Maggie did not at first understand; for she was thinking of water. She began: “But the well on the mine is just the same as this one . . .” She stopped, and her face changed as the outrageous suspicion filled her. “But Alec,” she began, indignantly; and saw him turning away, shutting out her carping and doubt. “But Alec,” she insisted, furiously,
“surely you aren’t thinking of . . .”
“People have been divining for water for centuries,” he said simply, “so why not gold?” She saw that it was all quite clear to him, like a religious faith, and that nothing she could say would reach him at all.

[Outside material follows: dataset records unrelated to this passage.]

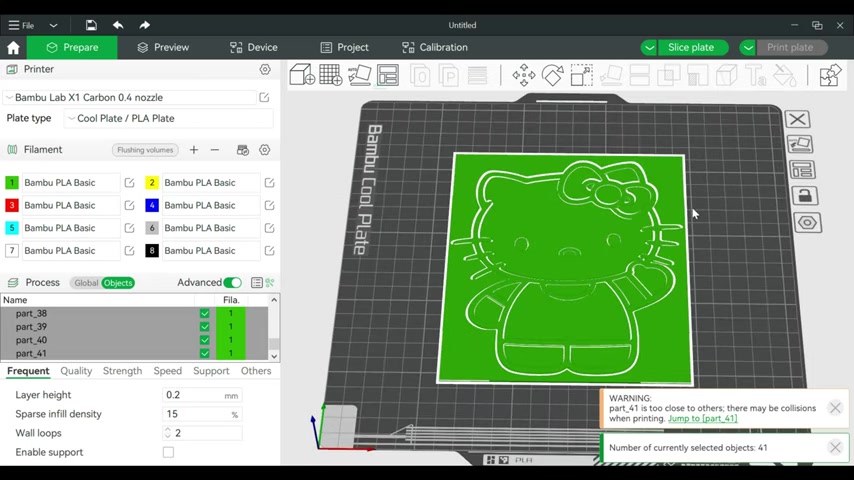Check the Enable support checkbox

point(168,452)
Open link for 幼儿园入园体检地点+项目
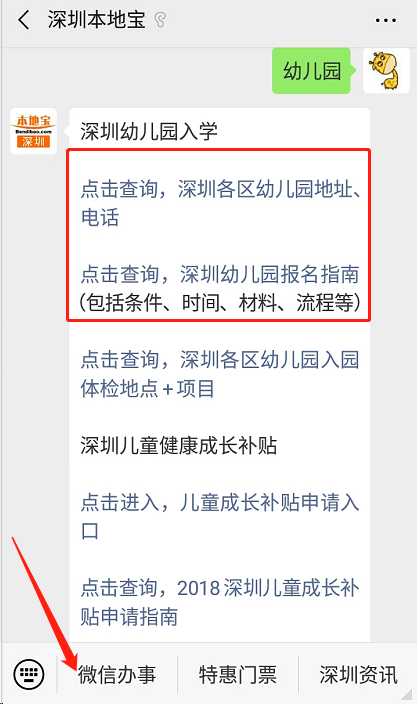The height and width of the screenshot is (704, 417). pyautogui.click(x=220, y=374)
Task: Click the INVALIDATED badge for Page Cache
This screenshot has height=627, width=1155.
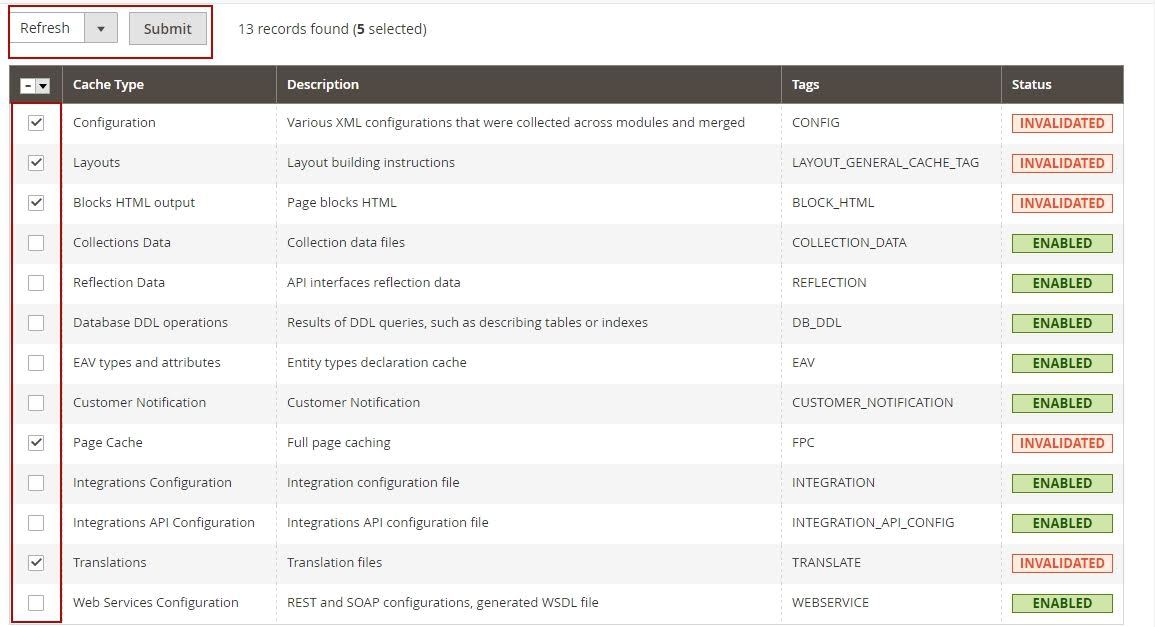Action: click(1062, 442)
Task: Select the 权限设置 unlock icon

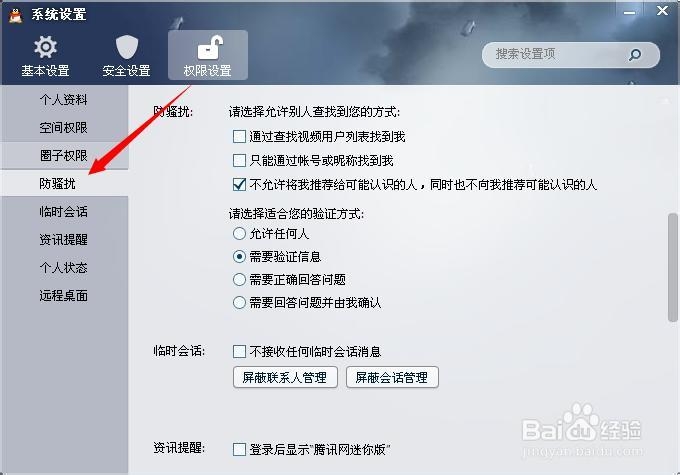Action: [209, 47]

She remained silent; and it was at that moment the last shreds of her faith in him dissolved; and she was filled with the bitterness of a woman who has no life of her own outside husband and children, and must see everything that she could be destroyed. For herself she did not mind; it was Paul—he would have to pay for this lunacy. And she must accept that too; she had married Alec, and that was the end of it; for the thought of leaving him did not enter her mind: Maggie was too old-fashioned for divorce. There was nothing she could do; one could not argue with a possessed person, and Alec was possessed. And in this acceptance, which was like a slow shrug of the shoulders, was something deeper, as if she felt that the visionary moon-chasing quality in Alec—even though it was ridiculous—was something necessary, and that there must always be a moment when the practical-minded must pay tribute to it. From that day, Alec found Maggie willing to listen, though ironically; she might even enquire spontaneously after his “experiments.” Well, why not? she would catch herself thinking; perhaps he may discover something new after all. Then she pulled herself up, rather angrily; she was becoming infected by the lunacy. In her mind she was lowering the standards she had for Paul.